UNITED STATES DISTRICT COURT EASTERN DISTRICT OF NEW YORK
June 8, 2010
CARSON OPTICAL, INC., ET AL., PLAINTIFFS,
ELECTRO-OPTIX, INC., ET AL., DEFENDANTS.
The opinion of the court was delivered by: Arlene Rosario Lindsay United States Magistrate Judge
REPORT AND RECOMMENDATION
LINDSAY, Magistrate Judge
Before the court upon referral from District Judge Platt is the plaintiff's motion to vacate a default judgment entered by the Clerk of Court on May 18, 2010. The undersigned held a status conference on June 8, 2010. During this conference, the court indicated on the record that it would issue a report recommending that the default be vacated in the interest of justice, and that the defendant's service-of-process argument is waived. That report follows.
The defendant filed a motion to dismiss in June 2009. Upon referral from Judge Platt, the undersigned issued a report recommending that the motion be denied. (Docket Entry 12.) Judge Platt adopted the motion on April 23, 2010. Thereafter, the defendant did not file an answer nor did it seek leave for additional time to answer.
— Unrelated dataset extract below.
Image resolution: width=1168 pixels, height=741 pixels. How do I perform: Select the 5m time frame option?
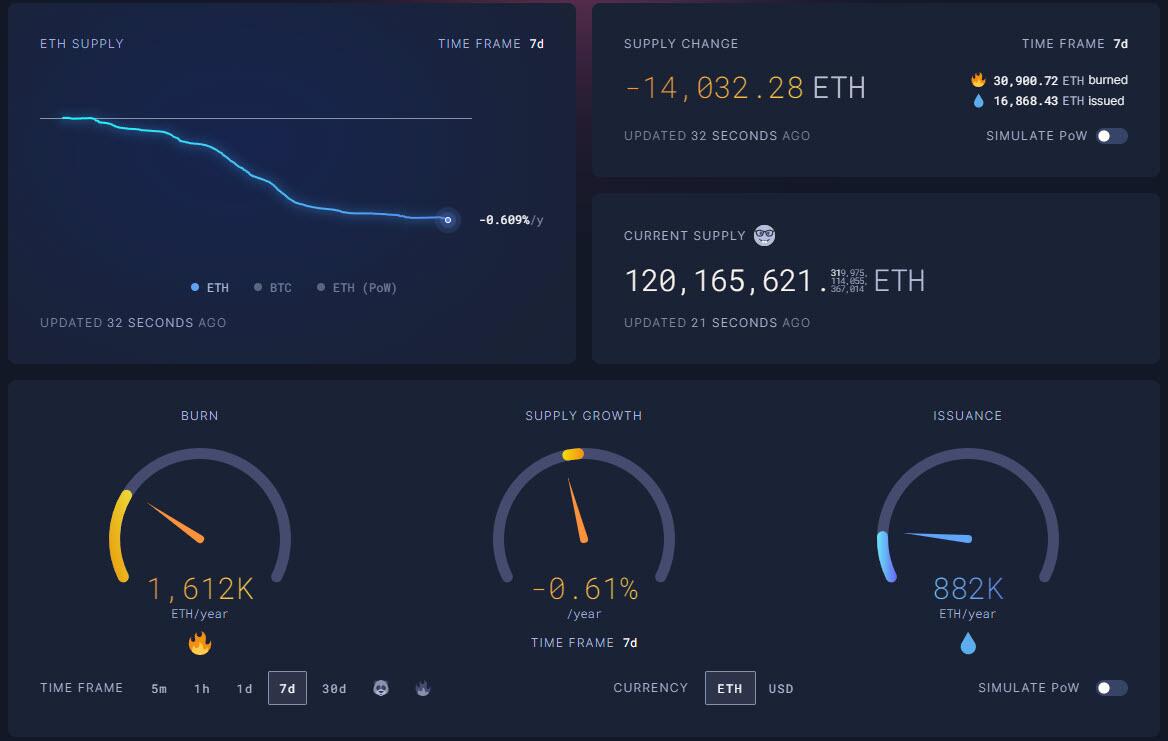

As a result, on May 17, 2010, the plaintiff requested that the Clerk of Court enter a default judgment, which was entered the following day on May 18, 2010. (Docket Entry 15.) As discussed at the status conference, the defendant's attorney claims that he emailed the plaintiff's attorney seeking a stay of discovery. The plaintiff's attorney responds that he did not receive such an email. In any event, the plaintiff did not consent to a stay, nor did the court enter a stay, nor did the court extend the time to answer.
It is undisputed that the time for the defendant to file an answer has expired. See FED. R. CIV. P. 12(a)(4)(A). It is also undisputed that the defendant's service-of-process argument is waived by failing to raise this issue in the motion to dismiss. See FED. R. CIV. P. 12(b)(3). As such, the court agrees with the plaintiff that the default judgment was properly entered. However, in deciding whether to vacate a default judgment, the court may consider "[o]ther relevant equitable factors [such as] . . . whether the entry of default would bring about a harsh or unfair result." Enron Oil Corp. v. Diakuhara, 10 F.3d 90, 96 (2d Cir. 1993); see also State of New York v. Green, 420 F.3d 99, 104 (2d Cir. 2005) (the Second Circuit has "expressed a strong preference for resolving disputes on the merits"). Despite the failure of the defendant's attorney to comply with the Federal Rules, to the extent that the defendant is now ready and willing to proceed with this action, the interests of justice sways the undersigned that vacating the default judgment is the proper result. However, as the court warned the defendant's counsel at the status conference, in the future the defendant's counsel will not be excused for any further violations of the relevant rules governing civil practice, including the Federal Rules, the Local Rules, and the court's Individual Rules.
For foregoing reasons, the undersigned respectfully recommends that default judgment against the defendant be vacated, and that the defendant's service-of-process argument is waived under Federal Rule of Civil Procedure 12(b)(3). Any objections to this Report and Recommendation must be field with the Clerk of the Court with a courtesy copy to the undersigned within 14 days of service. Failure to file objections within this period waives the right to appeal the District Court's Order. See 28 U.S.C. § 636(b)(1); FED. R. CIV. P. 72; Beverly v. Walker, 118 F.3d 900, 902 (2d Cir. 1997); Savoie v. Merchants Bank, 84 F.3d 52, 60 (2d Cir. 1996).